**WHAT THE TASK REQUIRES**
Print everything from the line containing "You are a GUI" down to the line containing "Action: [118, 54]", both lines included, exactly as they appear in the records. Leave the pictures out of your answer.

**RAW DATA**

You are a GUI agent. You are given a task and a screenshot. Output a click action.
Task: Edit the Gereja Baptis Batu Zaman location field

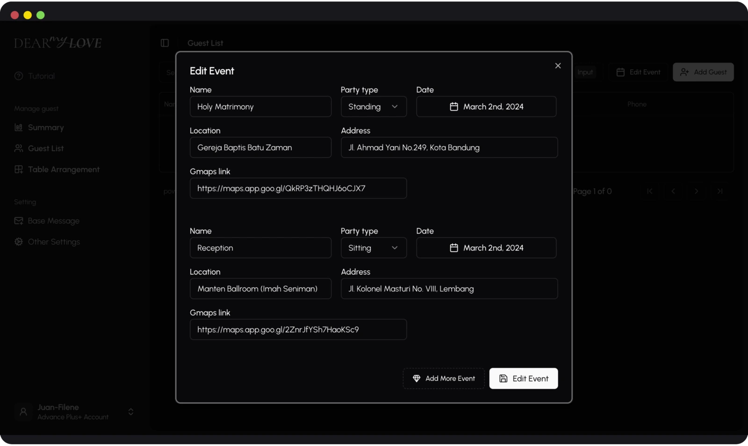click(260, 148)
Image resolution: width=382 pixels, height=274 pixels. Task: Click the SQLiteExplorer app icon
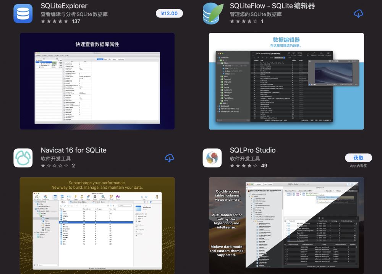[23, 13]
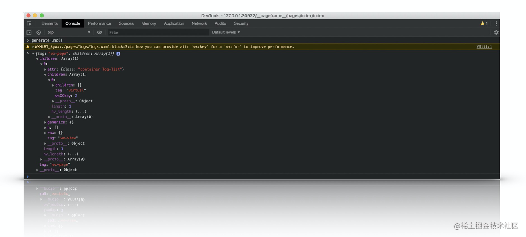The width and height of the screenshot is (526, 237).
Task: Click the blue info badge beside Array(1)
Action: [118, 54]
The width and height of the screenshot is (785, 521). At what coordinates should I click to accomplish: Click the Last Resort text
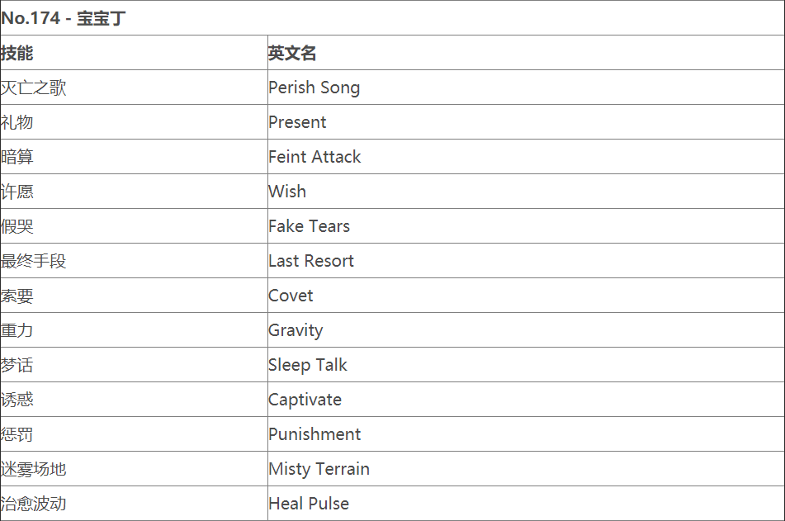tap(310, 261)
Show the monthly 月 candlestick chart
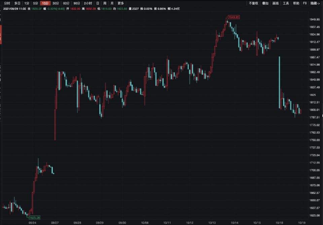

--

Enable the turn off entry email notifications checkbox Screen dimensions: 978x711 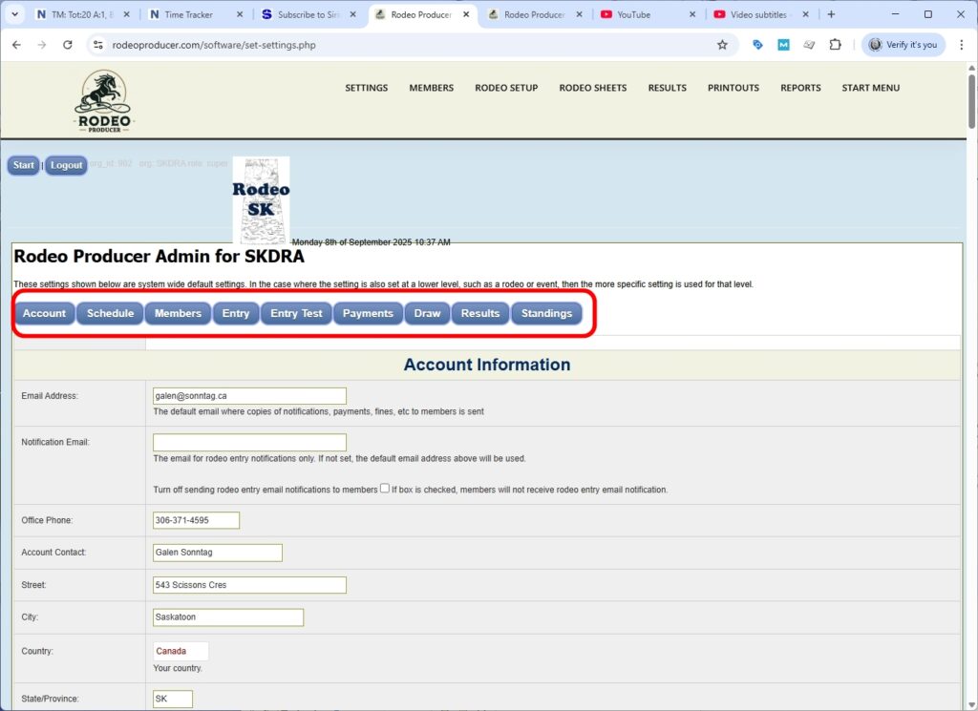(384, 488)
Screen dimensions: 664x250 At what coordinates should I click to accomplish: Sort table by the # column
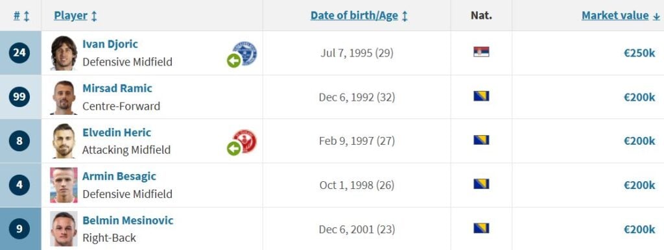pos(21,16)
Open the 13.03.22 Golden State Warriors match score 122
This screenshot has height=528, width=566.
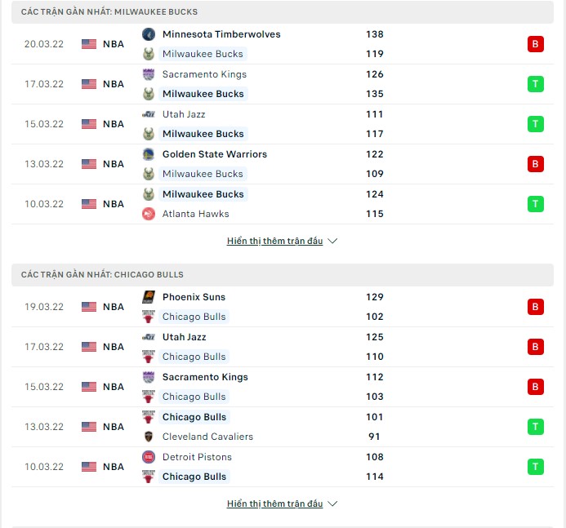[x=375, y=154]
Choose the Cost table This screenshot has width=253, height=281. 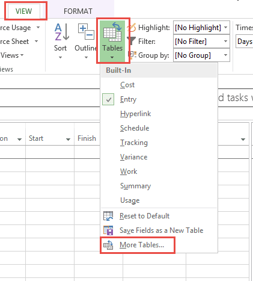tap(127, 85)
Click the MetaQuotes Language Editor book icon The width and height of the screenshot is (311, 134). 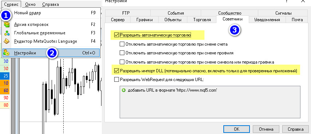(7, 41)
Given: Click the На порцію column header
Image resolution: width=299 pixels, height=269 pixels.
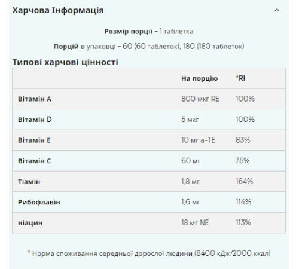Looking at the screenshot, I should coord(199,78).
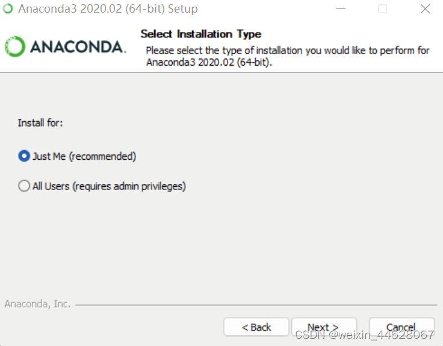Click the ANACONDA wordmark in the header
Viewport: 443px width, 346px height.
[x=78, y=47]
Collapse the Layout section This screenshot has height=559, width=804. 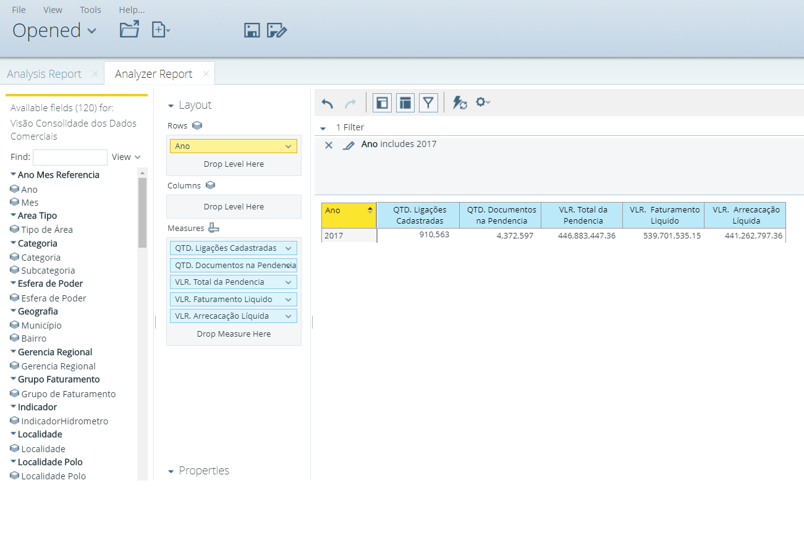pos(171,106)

**THE REPLY**
You are a GUI agent. You are given a task and a screenshot. Output a click action.
Task: Edit the Gereja Baptis Batu Zaman location field

click(260, 148)
Image resolution: width=382 pixels, height=274 pixels. Task: Click the SQLiteExplorer app icon
[23, 13]
The width and height of the screenshot is (526, 237).
Task: Click the blue info badge beside Array(1)
Action: [118, 54]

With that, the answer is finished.